--- RECORDS TO PROCESS ---

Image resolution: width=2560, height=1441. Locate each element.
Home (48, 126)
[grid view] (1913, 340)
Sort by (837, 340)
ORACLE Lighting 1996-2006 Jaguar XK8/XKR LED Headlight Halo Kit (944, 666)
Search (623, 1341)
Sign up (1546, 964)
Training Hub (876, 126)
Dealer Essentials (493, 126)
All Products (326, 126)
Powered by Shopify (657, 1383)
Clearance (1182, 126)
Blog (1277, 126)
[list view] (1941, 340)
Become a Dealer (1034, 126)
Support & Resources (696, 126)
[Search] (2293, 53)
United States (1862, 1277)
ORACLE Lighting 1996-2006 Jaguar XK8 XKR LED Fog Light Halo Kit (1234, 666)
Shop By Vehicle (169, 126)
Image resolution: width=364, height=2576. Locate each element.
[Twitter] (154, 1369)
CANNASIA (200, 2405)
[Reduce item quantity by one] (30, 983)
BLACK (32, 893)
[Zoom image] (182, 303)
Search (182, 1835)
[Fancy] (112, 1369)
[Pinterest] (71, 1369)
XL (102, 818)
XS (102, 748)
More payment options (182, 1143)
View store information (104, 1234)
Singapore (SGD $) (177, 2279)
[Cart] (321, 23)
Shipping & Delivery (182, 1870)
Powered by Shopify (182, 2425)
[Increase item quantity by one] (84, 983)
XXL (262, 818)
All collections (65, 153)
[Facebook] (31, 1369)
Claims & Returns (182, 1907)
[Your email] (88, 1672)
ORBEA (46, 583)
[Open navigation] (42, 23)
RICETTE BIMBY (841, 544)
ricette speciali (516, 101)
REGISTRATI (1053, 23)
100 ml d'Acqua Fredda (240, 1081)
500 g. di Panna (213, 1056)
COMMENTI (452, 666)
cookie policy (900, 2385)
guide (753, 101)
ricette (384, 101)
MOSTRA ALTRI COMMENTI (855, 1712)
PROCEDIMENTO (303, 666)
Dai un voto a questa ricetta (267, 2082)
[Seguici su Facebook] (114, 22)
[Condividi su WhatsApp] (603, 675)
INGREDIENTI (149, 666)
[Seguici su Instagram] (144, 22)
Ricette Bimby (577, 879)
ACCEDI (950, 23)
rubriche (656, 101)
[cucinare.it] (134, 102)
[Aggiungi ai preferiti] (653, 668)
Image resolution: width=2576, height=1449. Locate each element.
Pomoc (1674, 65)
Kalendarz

---

◆ EXERCISE DETAILS ◆
Where a line in the records above holds the string "each", it counts toward the total; give that total alone.

◆ RESPONSE TO THE TASK ◆
3